The World Bank has ranked China as the 31st-easiest country to do business in, up from number 45 a year ago, the South China Morning Post reports. An “eagerness to reform” in areas like access to credit, ease of paying taxes, and dealing with construction permits is cited for the higher ranking.
The reforms are continuing with a new foreign investment law, which Joerg Wuttke, president of the European Union Chamber of Commerce in China, called “surprisingly accommodating to all concerns…we have.”
Two global industries especially benefiting from Beijing’s reforms are the finance and auto industries.

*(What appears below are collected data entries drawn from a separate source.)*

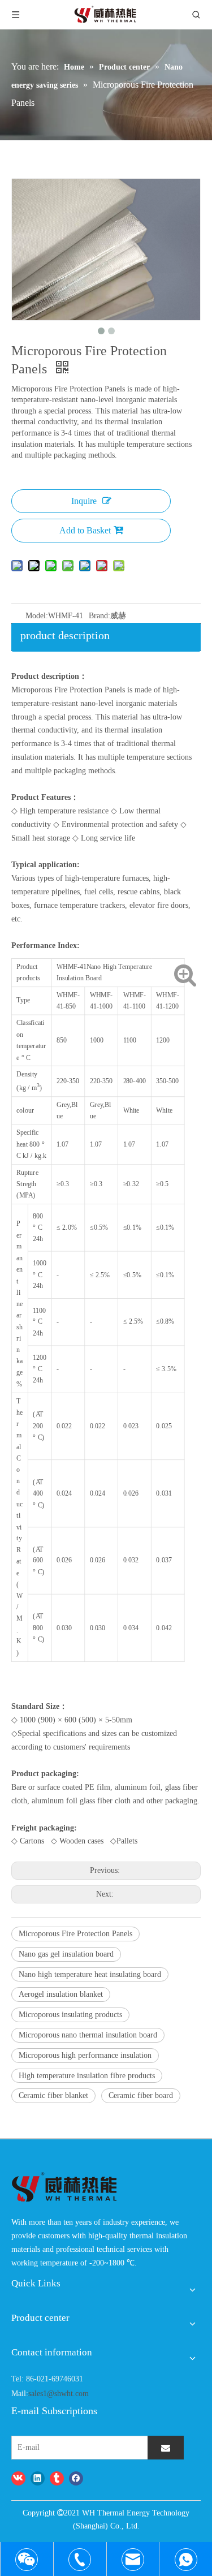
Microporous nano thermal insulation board (88, 2035)
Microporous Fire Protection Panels (75, 1933)
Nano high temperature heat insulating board (90, 1974)
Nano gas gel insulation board (66, 1954)
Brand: (99, 615)
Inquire (84, 501)
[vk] (18, 2478)
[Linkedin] (38, 2478)
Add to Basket (85, 530)
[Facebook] (76, 2478)
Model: (36, 615)
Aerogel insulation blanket (61, 1994)
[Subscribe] (166, 2447)
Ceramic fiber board (141, 2095)
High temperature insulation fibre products (87, 2075)
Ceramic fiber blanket (53, 2095)
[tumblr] (57, 2478)
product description (65, 635)
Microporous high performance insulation (85, 2055)
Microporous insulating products (70, 2014)
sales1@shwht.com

- In finance, majority-foreign-owned ventures have been approved for the first time this year, with S&P Global receiving a license to operate its ratings services in January, and JPMorgan’s asset management arm becoming the first foreign business to take control of its local joint venture in August.
- In the auto industry, rules capping foreign ownership are being phased out, and BMW announced a year ago that it would take the opportunity to buy a majority stake in its joint venture with Brilliance China Automotive Holdings.
The case of Tesla
Electric carmaker Tesla has taken full advantage of streamlined regulations in China. Last week, Bloomberg reported that it took Tesla “just 168 working days, about six months, to go from permits to hooking up the electricity to the brand new plant” in Shanghai. Tesla’s Shanghai factory is the first fully foreign-owned car plant in China.
The “gigafactory,” as Tesla calls it, has begun producing vehicles on a trial basis, and CEO Elon Musk has “predicted that his company will be producing at least 1,000 cars a week in Shanghai by the end of the year.”